While I have very fond memories of watching Mr. Rogers as a child, I don’t recall when I originally came across these words of his. Maybe it was during 9/11. I remember standing at the window of my 8th Grade classroom, flanked by two of my students. The kids in the classroom were all processing what was happening in different ways; some were sitting quietly at their desks and some were carrying on as if it were a regular day. (I still recall a particularly humorous child who provided us all with comic relief.)

The two with me reacted differently: one was quiet and anxious and the other was trying to hold back helpless tears and tightened fists. Teachers were never prepared for this – no one was — so I did what I thought seemed right. I stood in silence with them for a bit, walked around and checked in on the quiet ones, chattered along with the others. To this day, I cannot be sure I did the right thing, but I do hope that I held that space for them.

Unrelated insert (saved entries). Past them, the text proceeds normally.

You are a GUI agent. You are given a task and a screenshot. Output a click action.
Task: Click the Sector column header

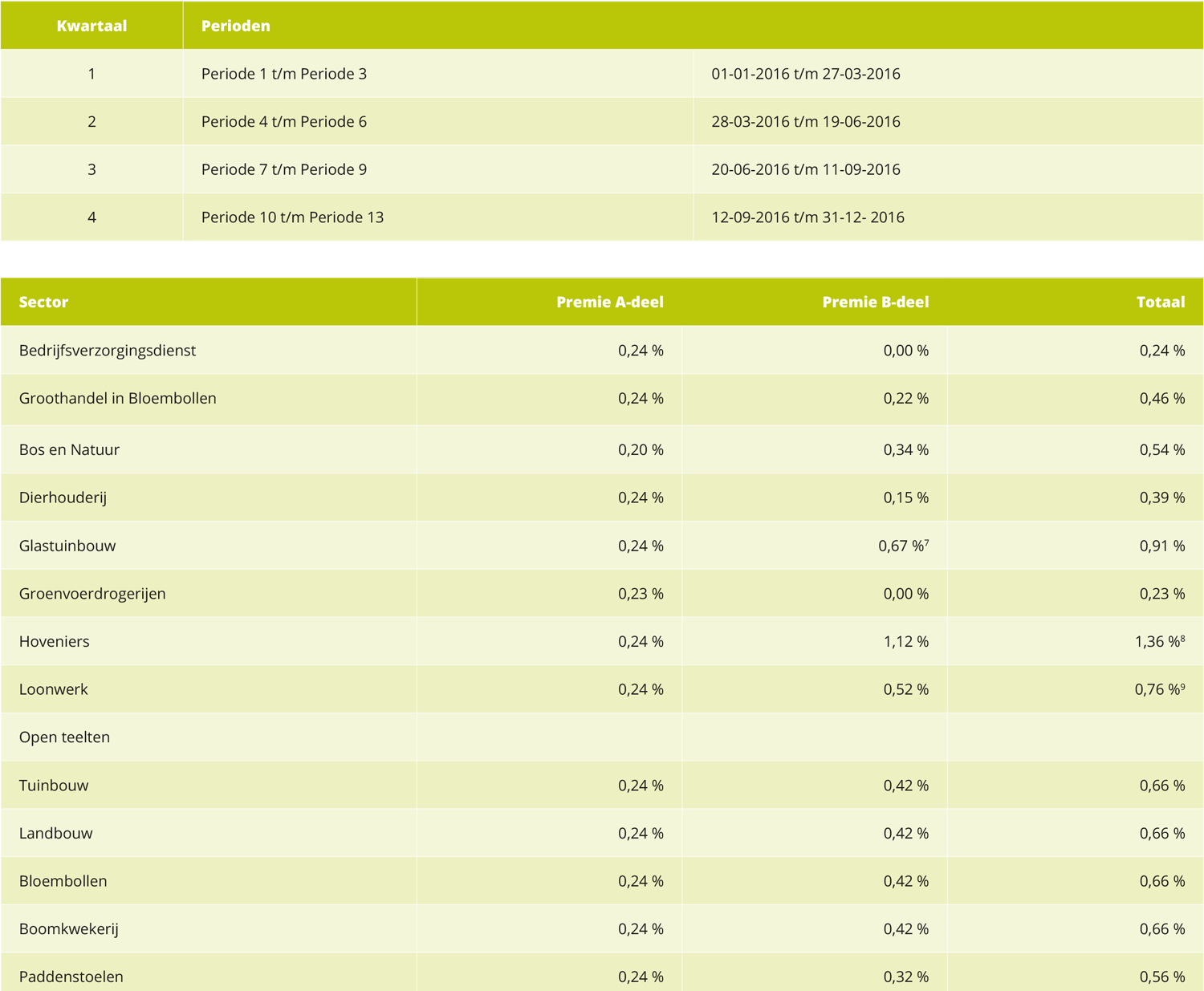point(43,303)
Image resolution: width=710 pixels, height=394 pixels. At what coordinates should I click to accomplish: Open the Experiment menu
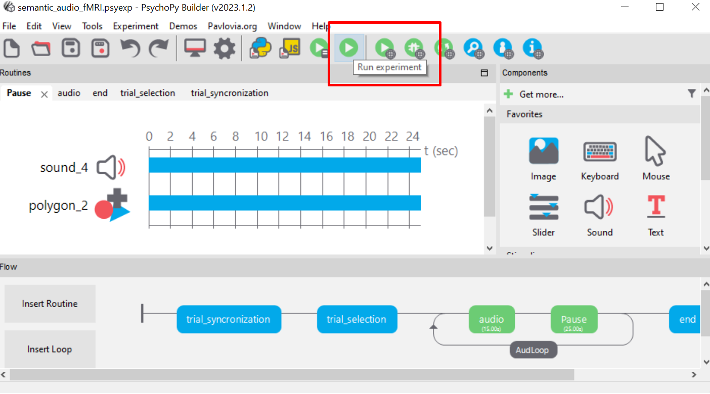click(135, 26)
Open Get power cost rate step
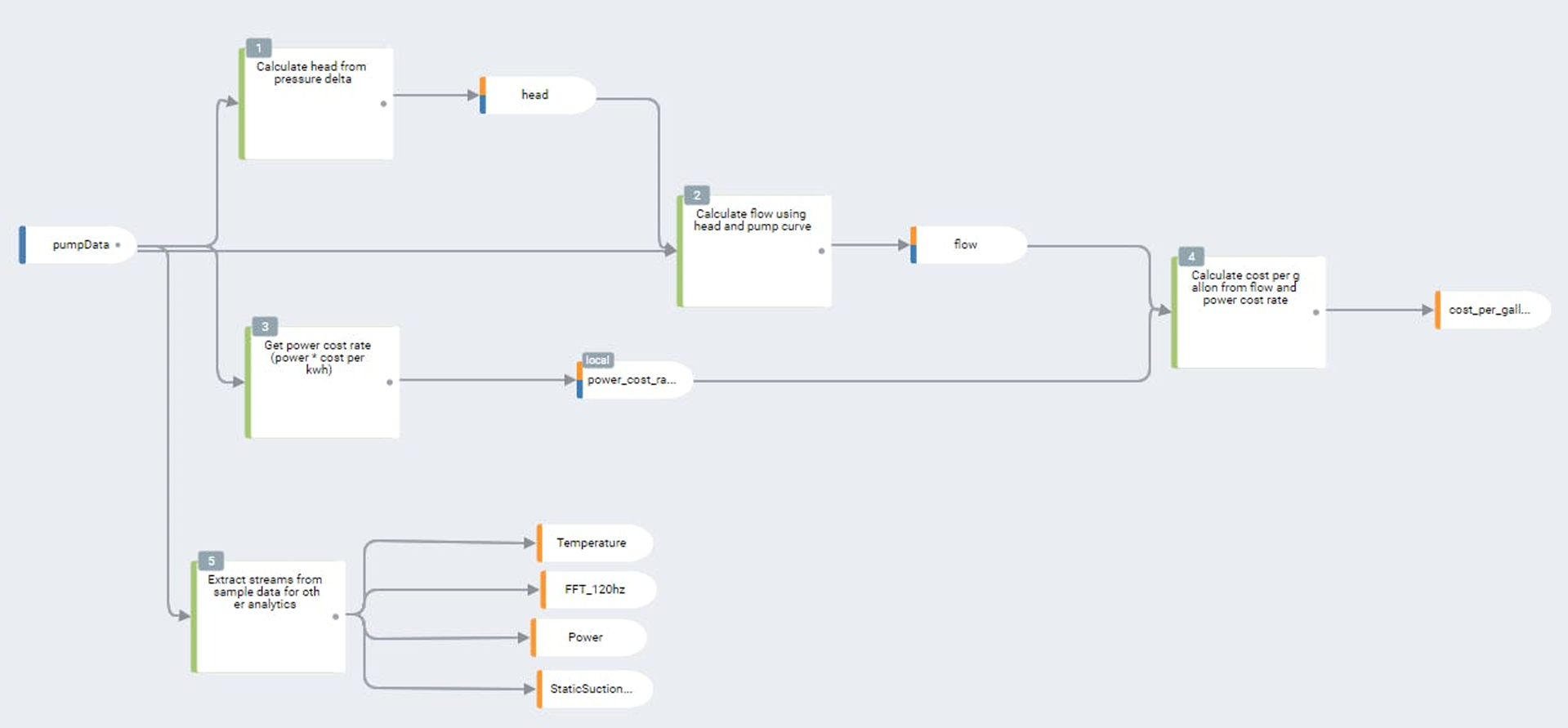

Maybe this quote surfaced during Super Storm Sandy; now I was suddenly without the shelter of my own home. How was I going to hold this space again, for my young child and for my junior high kids, when I was feeling those tears, that rage uncertainty? I had a choice to make. I shared those hard feelings when I needed to during conversations with my family and my close friends. My husband and I counted blessings, we kept close to routine, and we chose to reframe this as a temporary “adventure.” This was a delight to my preschooler and assured my students that we were still good to go. You know what? We had fewer of those hard feelings and more of those blessings!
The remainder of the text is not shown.